# Living room lighting and paint ideas?



## elie2wins (Jan 23, 2016)

Good day all. Id like some tips on better decorating this space along with the dining. The walls are heavily textured. Id like to paint the walls so itll contrast or compliment the coffee colored bamboo flooring instead of matching it. These pictures are a bit outdated now since I followed my wifes instructions to paint a few of the walls dark green, more specifically Behrs Satin, Amazon Jungle green. 

The moldings in the house are white with dark brown shelving. I dont intend to change out the furniture anytime soon. Theres shelving that is brown/black.

Theres crown molding throughout the dining and living but im considering removing it or lowering it to put in alcove lighting via led strips to brighten the room if we continue with dark paint.

Please view the pictures and excuse the mess. Im doing quite a bit of work around the house.

All tips welcome


----------



## elie2wins (Jan 23, 2016)

I neglected to actually ask what any of you would recommend for this task. Any ideas?


----------



## Gymschu (Dec 12, 2010)

The walls actually look like a form of venetian plaster. Are you sure you want to paint them? If so, I recommend going to one of the major paint manufacturers (Valspar, Sherwin-Williams, Benjamin-Moore) websites and use their color visualizer. On some sites you can actually upload your photos and then play around with different colors until you come up with one that you like.

If you don't want to do that, many paint stores have personnel in the store with decorating experience and they can direct you. It's much cheaper than hiring an interior decorator.

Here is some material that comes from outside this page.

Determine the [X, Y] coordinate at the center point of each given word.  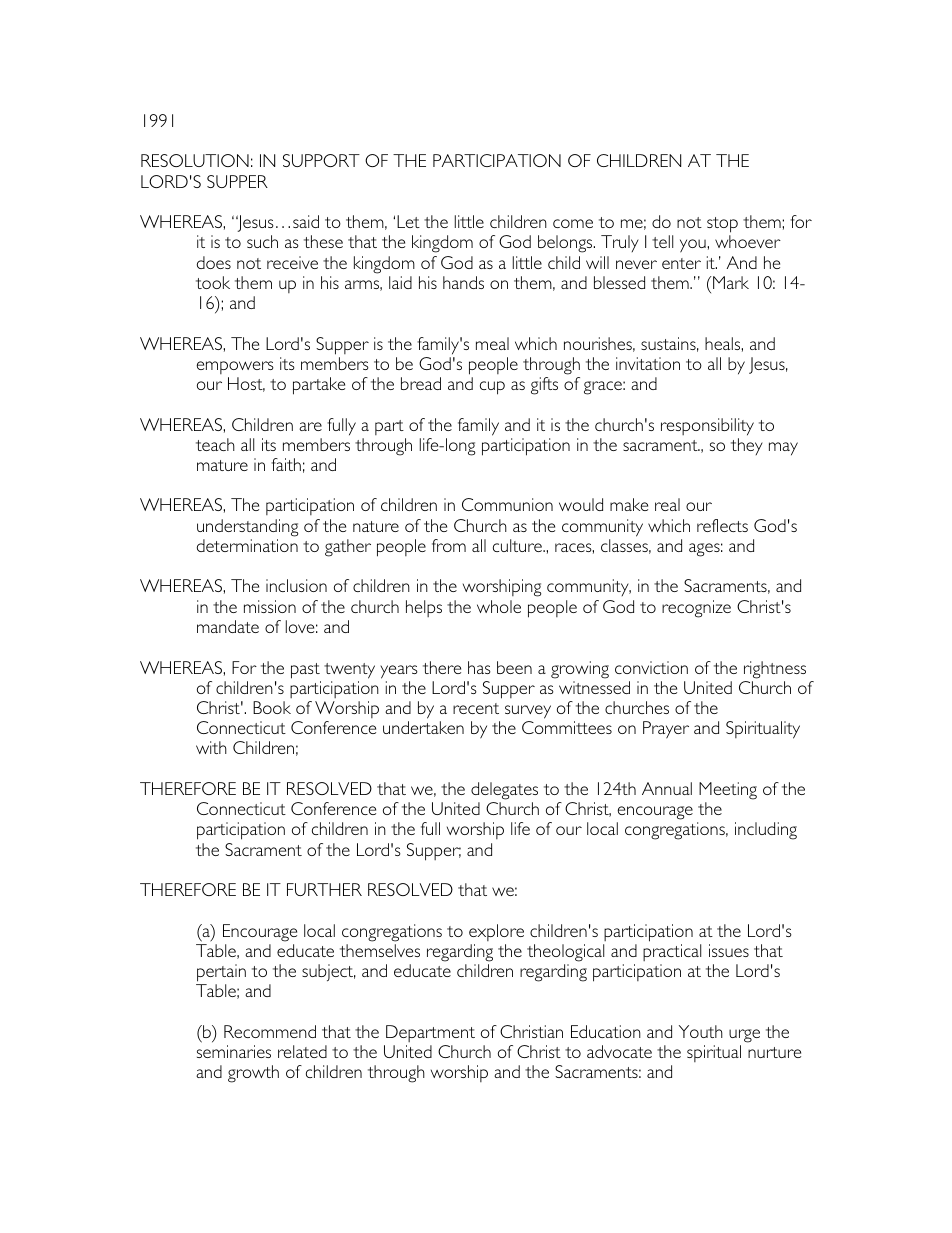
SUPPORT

Here's Valspar's virtual paint link:
http://www.valsparpaint.com/en/explore-colors/painter/index.html?ref=virtualpainter_homepage_menu


----------



## elie2wins (Jan 23, 2016)

Gymschu said:


> The walls actually look like a form of venetian plaster. Are you sure you want to paint them? If so, I recommend going to one of the major paint manufacturers (Valspar, Sherwin-Williams, Benjamin-Moore) websites and use their color visualizer. On some sites you can actually upload your photos and then play around with different colors until you come up with one that you like.
> 
> If you don't want to do that, many paint stores have personnel in the store with decorating experience and they can direct you. It's much cheaper than hiring an interior decorator.
> 
> ...


Venetian Plaster eh? Maybe, i thought it was all skip trowel using mud. The original paint there is Valspar, based on the empty cans, but i cant seem to get the store to match it plus theres a faux finish applied which nakes it hard to get a good sample. I had no intention of painting until i found a hole the size of my fist hidden behind a wide decorative shelf.


----------



## Gymschu (Dec 12, 2010)

"Venetian Plaster eh?"

Yes, pretty rare to see actual venetian plaster these days but there are lots of imitation products on the market. I thought if it was actually VP that you wouldn't want to mess with it and wreck the "look."

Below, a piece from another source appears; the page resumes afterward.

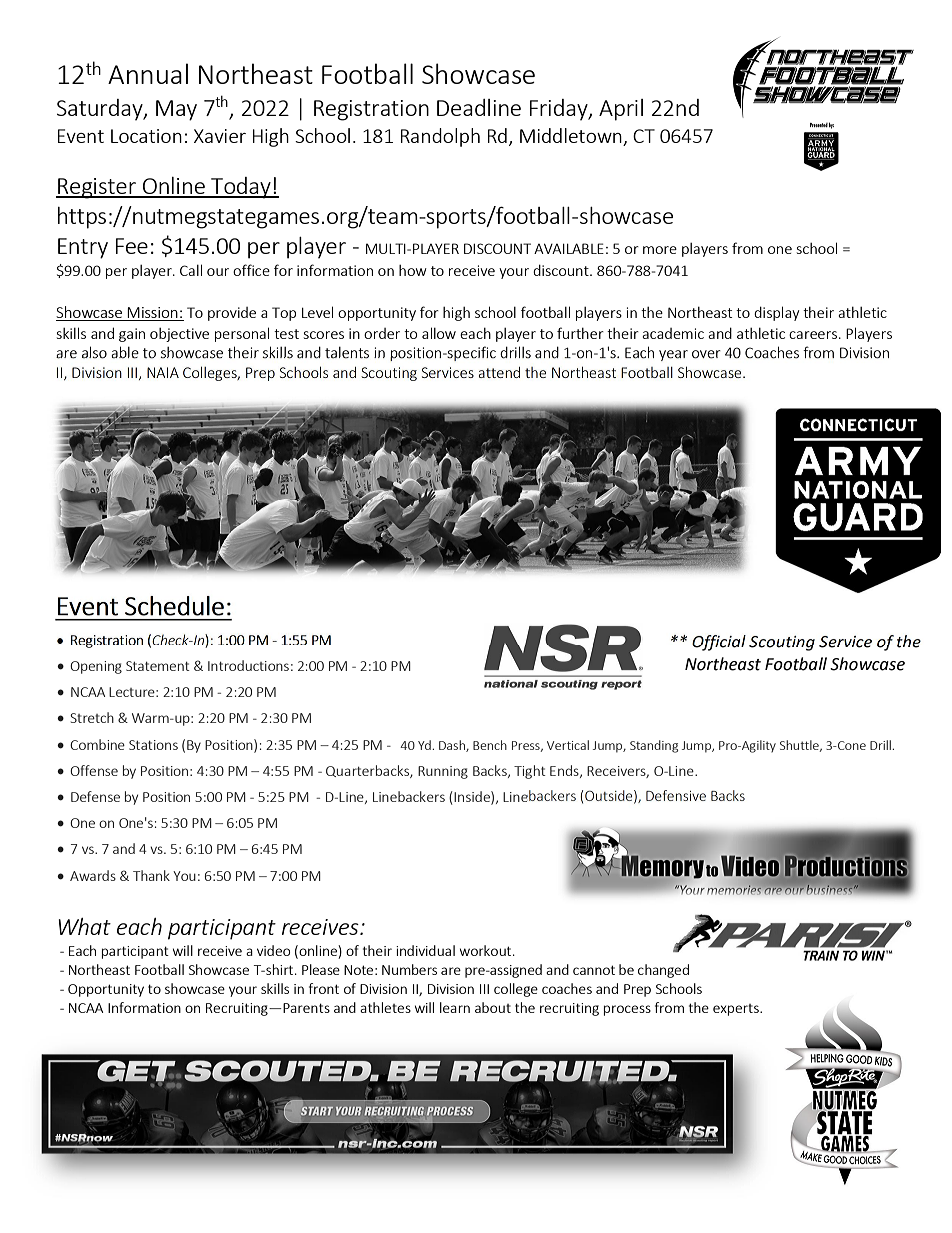 The height and width of the screenshot is (1233, 952). What do you see at coordinates (248, 665) in the screenshot?
I see `Introductions` at bounding box center [248, 665].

If it's skip trowel, well, certainly it can be painted over. Personally, I'm a Sherwin-Williams guy who likes Cashmere Low-lustre and SuperPaint Satin. Many on here are big fans of Benjamin Moore's Aura.


----------



## Two Knots (Nov 12, 2011)

The rooms are dark. I would paint them a light creamy beige or 
off white; something like the background on the pillows.
First paint, then tackle the lighting.


----------



## beee (Dec 23, 2015)

The room looks dark due to the dark color of sofa,TV seat etc.Change these colors check whether if it will look better.


----------



## elie2wins (Jan 23, 2016)

This room doesn't receive adequate lighting as its a northfacing room with on 2 windows. No direct sunlight on low natural light


----------



## rahulahuja2685 (Jul 2, 2015)

I think the sofa set is occupying much more space in the room.


----------



## michael73 (Mar 21, 2016)

You can try yellow and white color theme for living room. Also any combination of red, black, green with white will definitely light up the space and you'll fell awesome for sure with the theme.


----------